BEGIN Information supplied

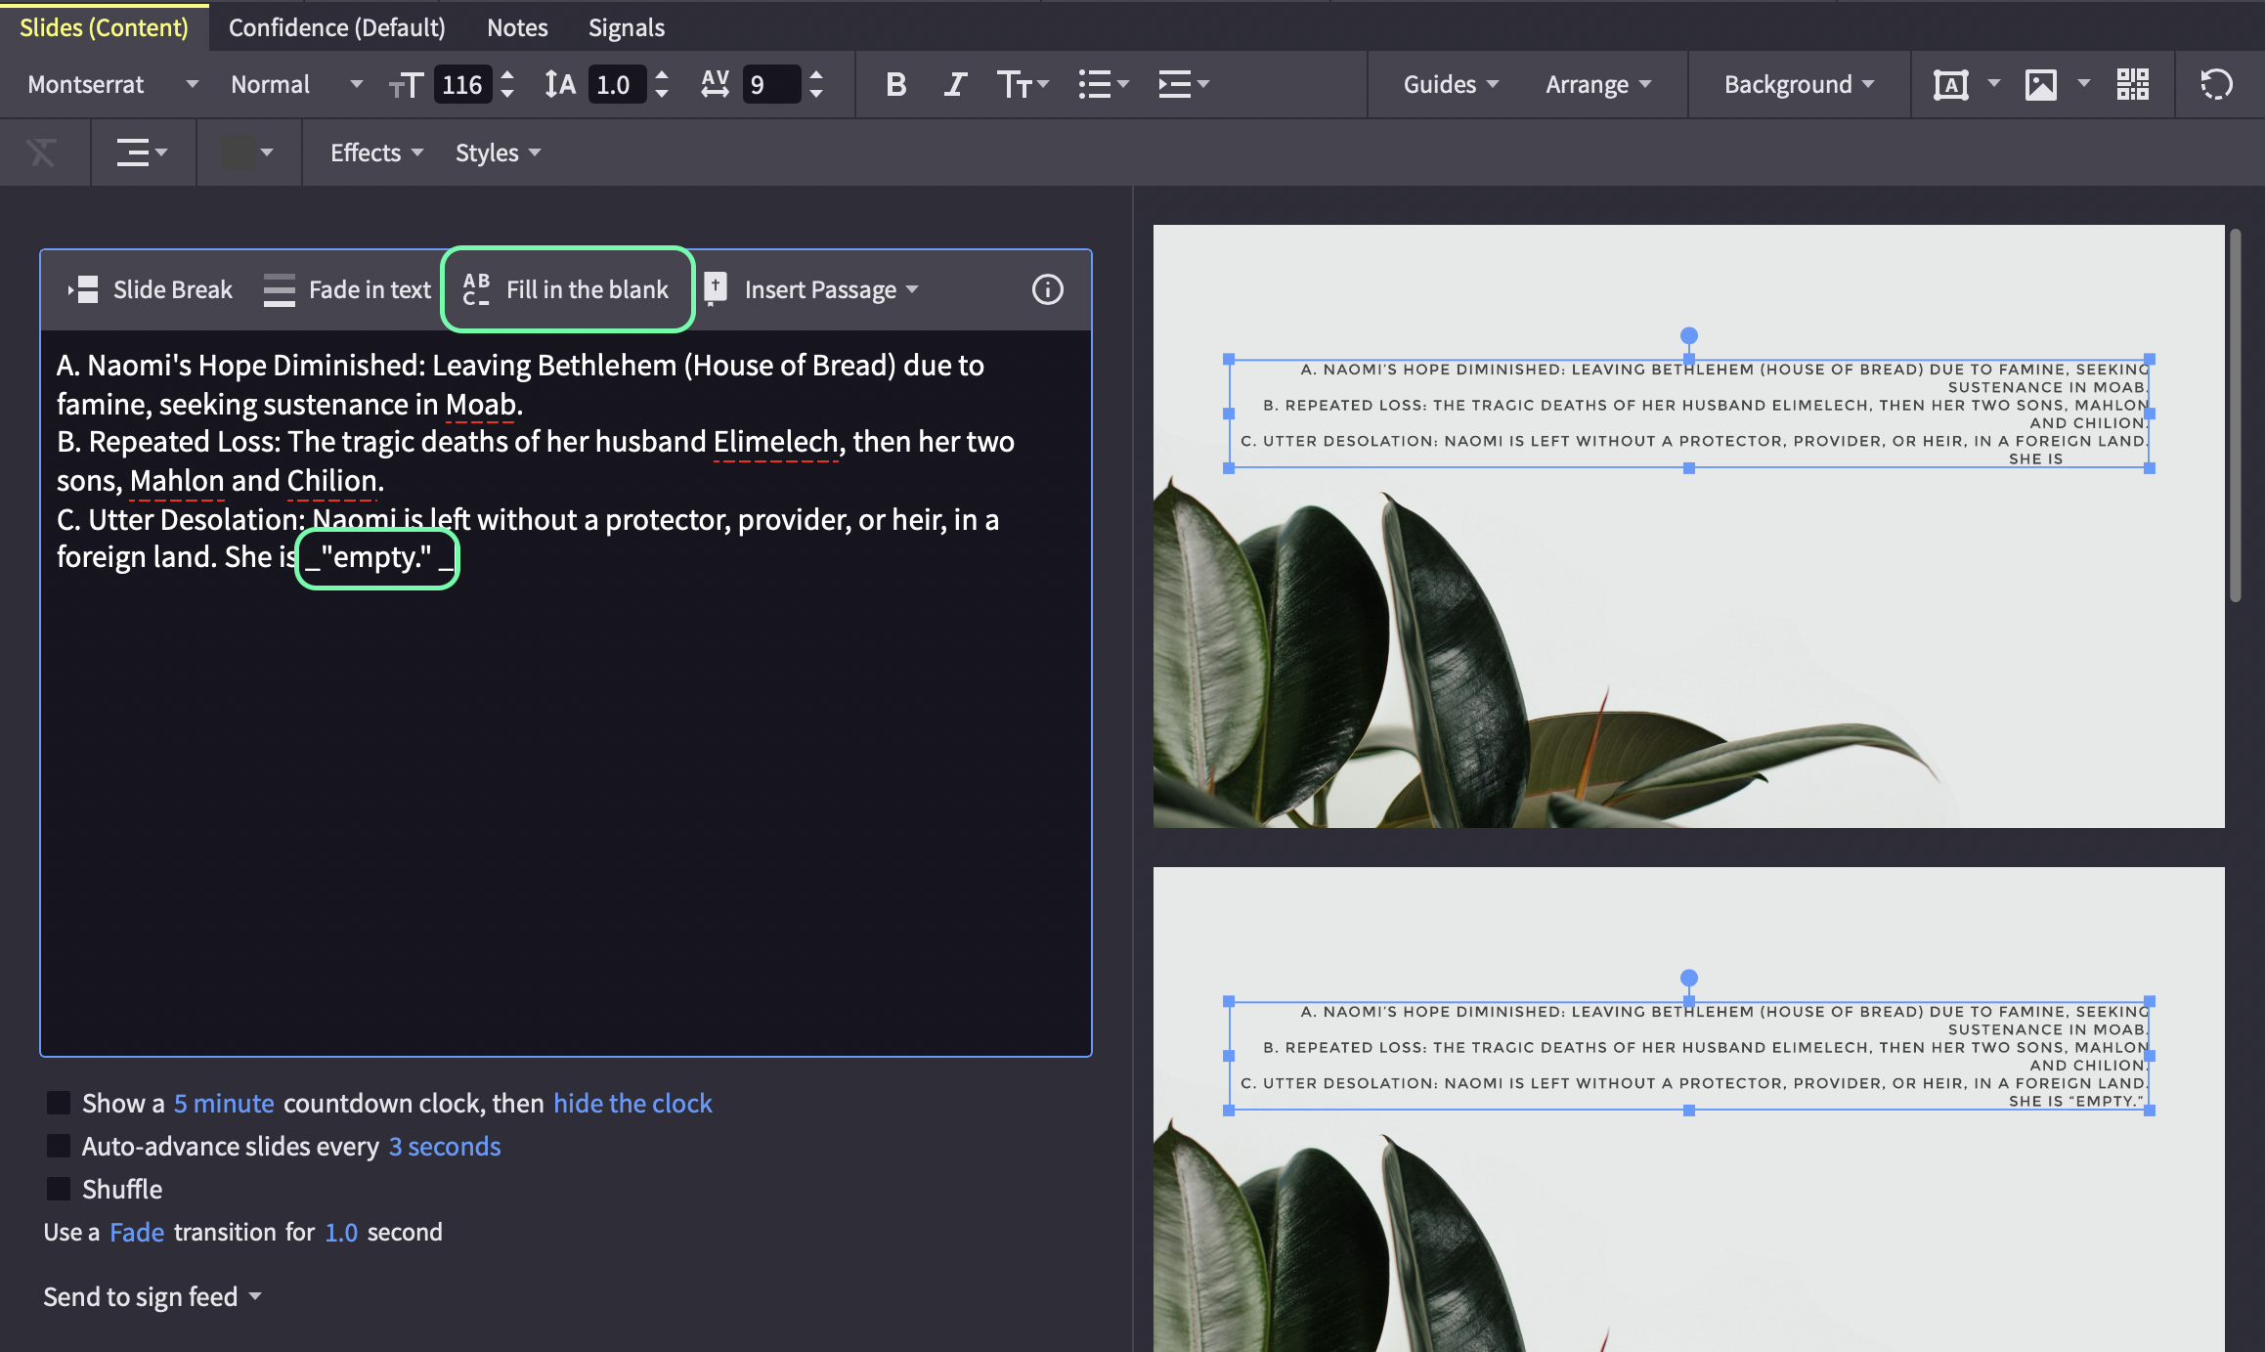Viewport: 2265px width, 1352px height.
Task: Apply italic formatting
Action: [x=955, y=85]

END Information supplied
BEGIN Information supplied

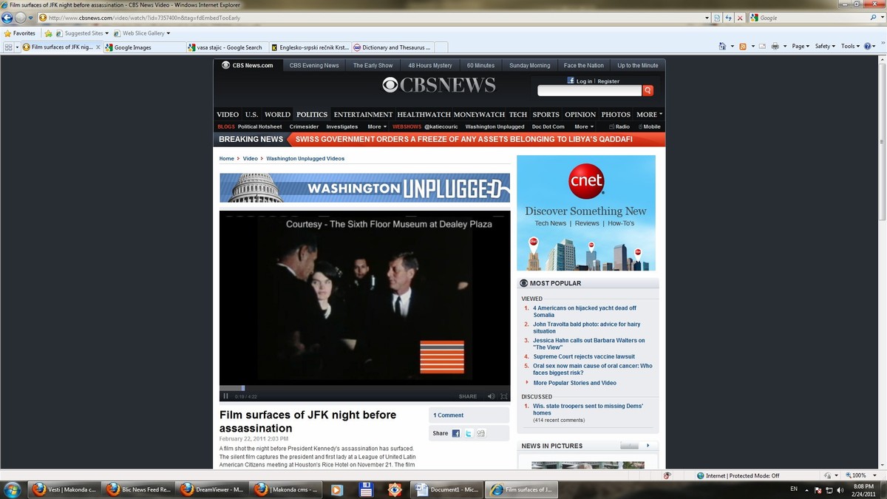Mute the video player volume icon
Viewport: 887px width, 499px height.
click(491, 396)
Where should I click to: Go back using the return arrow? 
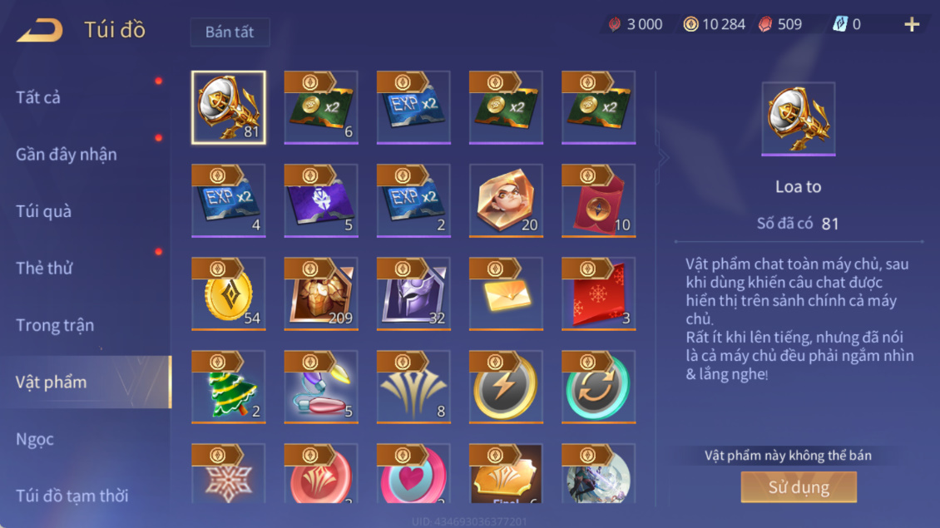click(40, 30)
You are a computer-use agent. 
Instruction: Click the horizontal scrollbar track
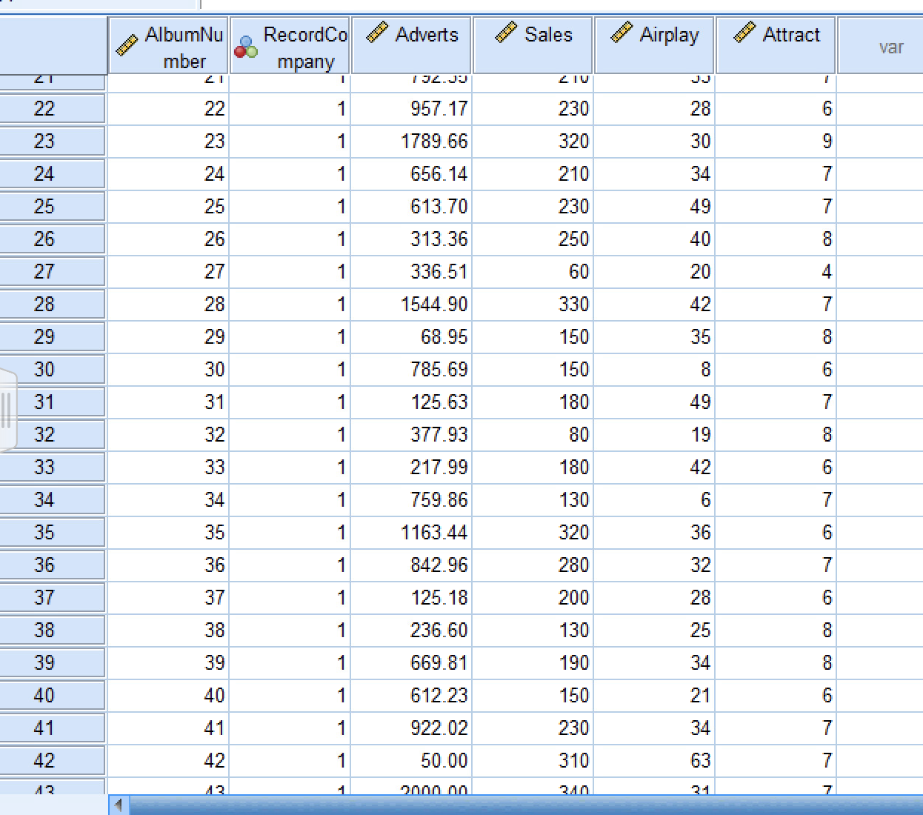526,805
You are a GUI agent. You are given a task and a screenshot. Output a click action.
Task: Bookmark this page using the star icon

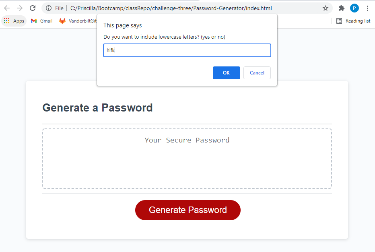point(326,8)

END Information supplied

**Assignment:** Only the lines above from the one containing "Where should I" through the one containing "You are a GUI" should be returned, verbatim and inclusive, with pictures excluded.

**Task answer:**
Where should I click to: Go back using the return arrow? 
click(40, 30)
You are a computer-use agent. 
Instruction: Click the horizontal scrollbar track
526,805
You are a GUI agent. You are given a task and a screenshot. Output a click action.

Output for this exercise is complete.